Personal information
- Full name: Shawn Leonard Flegler
- Born: 23 March 1972 (age 54) Darwin, Northern Territory, Australia
- Batting: Left-handed
- Bowling: Slow left-arm orthodox
- Role: All-rounder

Domestic team information
- 1994/95: Queensland
- 1997/98–1999/00: Victoria

Career statistics
| Competition | First-class | List A |
| Matches | 3 | 16 |
| Runs scored | 60 | 54 |
| Batting average | 10.00 | 10.80 |
| 100s/50s | 0/0 | 0/0 |
| Top score | 16 | 23* |
| Balls bowled | 342 | 412 |
| Wickets | 0 | 9 |
| Bowling average | – | 45.77 |
| 5 wickets in innings | – | 0 |
| 10 wickets in match | – | 0 |
| Best bowling | – | 3/21 |
| Catches/stumpings | 0/– | 4/– |
- Source: CricketArchive, 10 November 2012

= Shawn Flegler =

Australian cricketer

Shawn Leonard Flegler (born 23 March 1972) is a former Australian cricketer who played domestically for Queensland and Victoria during the 1990s.

Born in Darwin, Northern Territory, Flegler grew up in Queensland, and played for the state at under-17, under-19, colts, and second XI level, as well as attending the Australian Cricket Academy. He made his first-class debut during the 1994–95 Sheffield Shield, playing for Queensland against New South Wales in November 1994 in what was to be his only appearance for the state team. Playing as an all-rounder who bowled slow left-arm orthodox spin, Flegler spent the 1995 and 1996 English cricket seasons playing for the Lowerhouse Cricket Club in the Lancashire League, as the club's designated professional. He scored the most runs and took the most wickets in both of the seasons he spent at the club.

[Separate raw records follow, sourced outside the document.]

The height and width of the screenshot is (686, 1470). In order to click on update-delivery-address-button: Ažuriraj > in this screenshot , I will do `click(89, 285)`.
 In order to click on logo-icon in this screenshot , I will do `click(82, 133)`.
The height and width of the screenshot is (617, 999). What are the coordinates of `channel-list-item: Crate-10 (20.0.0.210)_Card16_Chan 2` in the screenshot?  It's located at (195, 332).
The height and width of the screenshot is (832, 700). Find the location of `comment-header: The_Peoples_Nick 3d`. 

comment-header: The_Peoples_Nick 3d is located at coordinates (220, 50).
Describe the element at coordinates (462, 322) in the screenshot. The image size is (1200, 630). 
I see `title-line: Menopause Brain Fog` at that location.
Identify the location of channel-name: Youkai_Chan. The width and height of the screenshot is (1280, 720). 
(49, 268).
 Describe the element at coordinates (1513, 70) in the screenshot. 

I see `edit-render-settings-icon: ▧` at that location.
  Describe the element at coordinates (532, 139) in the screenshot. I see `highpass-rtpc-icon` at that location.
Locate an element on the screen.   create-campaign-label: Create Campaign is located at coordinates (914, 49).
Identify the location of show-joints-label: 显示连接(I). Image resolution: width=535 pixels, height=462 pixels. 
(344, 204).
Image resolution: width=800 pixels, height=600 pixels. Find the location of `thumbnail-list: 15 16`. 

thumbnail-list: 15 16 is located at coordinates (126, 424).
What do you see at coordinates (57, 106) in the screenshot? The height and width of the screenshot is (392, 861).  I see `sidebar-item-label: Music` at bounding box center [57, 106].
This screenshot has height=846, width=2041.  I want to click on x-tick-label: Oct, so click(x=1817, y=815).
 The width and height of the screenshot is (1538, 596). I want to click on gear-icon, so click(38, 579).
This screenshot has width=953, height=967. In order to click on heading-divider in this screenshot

Flegler transferred to Victoria for the 1997–98 Australian cricket season, and debuted for the Victorian cricket team in the 1997–98 Mutual Mercantile Cup. Although he only played first-class matches twice, both during the 1997–98 Sheffield Shield, Flegler regularly played limited overs matches for Victoria in the 1997–98, 1998–99, and 1999–2000 seasons, including in the team that won the 1998–99 competition. His last game for the state was in December 1999, against Western Australia. At grade cricket level, Flegler continued to play for University. In 2001 and 2002, he also played several games in Canada and Ireland as the professional for the Vancouver-based North Shore Cricket Club and the Dublin-based Merrion Cricket Club.

After his retirement from playing, Flegler was recruited by Cricket Victoria as a development coach, serving variously in roles at the Cricket Victoria Academy and the Victorian High Performance Academy. Flegler was the coach of the state under-23 side in the Futures League, and was Female High Performance Manager and Chair of the Women's National Selection Panel at Cricket Australia.